Clint Eastwood's upcoming film "Richard Jewell" is facing heavy criticism over its depiction of a real-life female reporter. The film, which follows the life of Richard Jewell after the 1996 Summer Olympics bombing in Atlanta, Georgia, shows Atlanta-Journal Constitution reporter Kathy Scruggs offering sex for confidential information about the case — which the newspaper called "false," "malicious," and "extremely defamatory" in a letter released Monday.
In a letter to Eastwood, screenwriter Billy Ray, Warner Bros., and other parties, lawyers for The Atlanta Journal-Constitution and its parent company said Scruggs, who died in 2001, was reduced to a "sex-trading object in the film."
"Such a portrayal makes it appear that the AJC sexually exploited its staff and/or that it facilitated or condoned offering sexual gratification to sources in exchange for stories.

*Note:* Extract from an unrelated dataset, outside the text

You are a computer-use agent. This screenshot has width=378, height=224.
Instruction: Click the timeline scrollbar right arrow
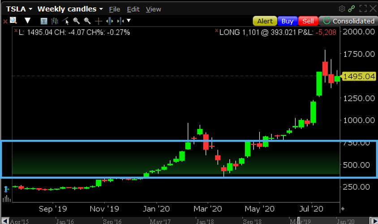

That is entirely false and malicious, and it is extremely defamatory and damaging," the letter said.
"We hereby demand that you immediately issue a statement publicly acknowledging that some events were imagined for dramatic purposes and artistic license and dramatization were used in the film's portrayal of events and characters," the letter continued. "We further demand that you add a prominent disclaimer to the film to that effect."
Jewell entered the national spotlight on July 27, 1996, after a pipe bomb was left in a bag near a large crowd at the Olympic games. Jewell, a security guard, found the bomb and reported it to nearby police. It eventually exploded, killing one person and injuring 112 others.
Jewell was initially hailed as a hero for finding the bomb. But soon after, the FBI began investigating him because he was believed to fit a personality profile of a lone bomber. Scruggs broke the story that the FBI was investigating Jewell; after her report, his reputation was tarnished by negative press coverage.
Jewell was eventually fully exonerated, and Eric Rudolph was identified as the bomber. (Rudolph pleaded guilty and is now serving a life sentence.) Jewell later sued the Atlanta-Journal Constitution and five other companies for libel. The Constitution was the only outlet that did not settle, and the case was eventually dismissed in 2011.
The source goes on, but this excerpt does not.